Zinc is a trace nutrient for the brain and a signal factor to serve for brain function. A portion of zinc is released from glutamatergic (zincergic) neuron terminals in the brain. Synaptic Zn(2+) signaling is involved in synaptic plasticity such as long-term potentiaion (LTP), which is a cellular mechanism of memory. The block and/or loss of synaptic Zn(2+) signaling in the hippocampus and amygdala with Zn(2+) chelators affect cognition, while the role of synaptic Zn(2+) signal is poorly understood, because zinc-binding proteins are great in number and multi-functional.
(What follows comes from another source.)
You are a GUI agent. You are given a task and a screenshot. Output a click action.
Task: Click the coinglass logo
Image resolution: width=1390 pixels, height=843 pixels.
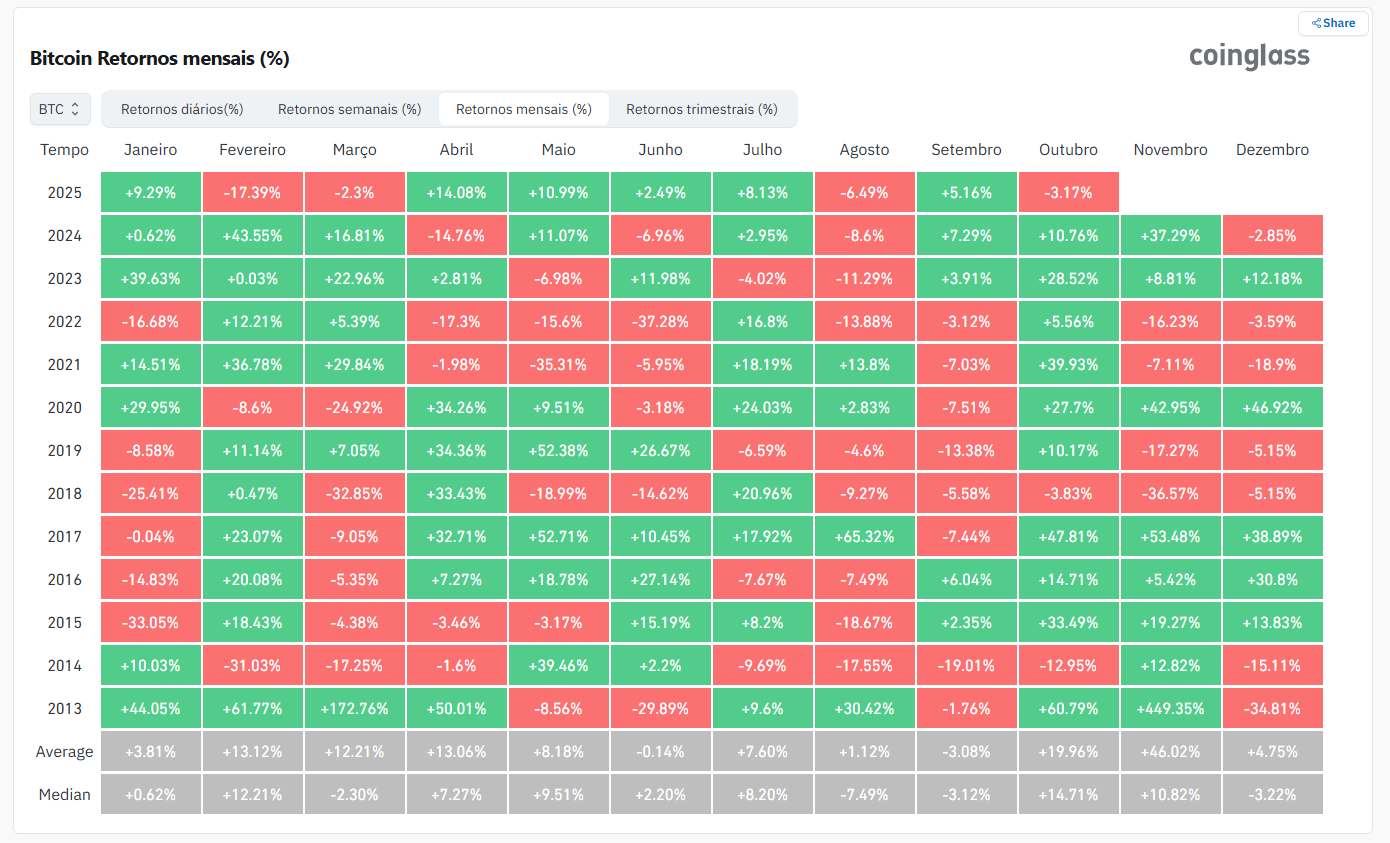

Chronic zinc deficiency also affects cognition and cognitive decline induced by zinc deficiency might be associated with the increase in plasma glucocorticoid rather than the decrease in synaptic Zn(2+) signaling. On the other hand, excess glutamatergic (zincergic) neuron activity induces excess influx of extracellular Zn(2+) into hippocampal neurons, followed by cognitive decline. Intracellular Zn(2+) dynamics, which is linked to presynaptic glutamate release, is critical for LTP and cognitive performance. This paper deals with insight into cognition from zinc as a nutrient and signal factor.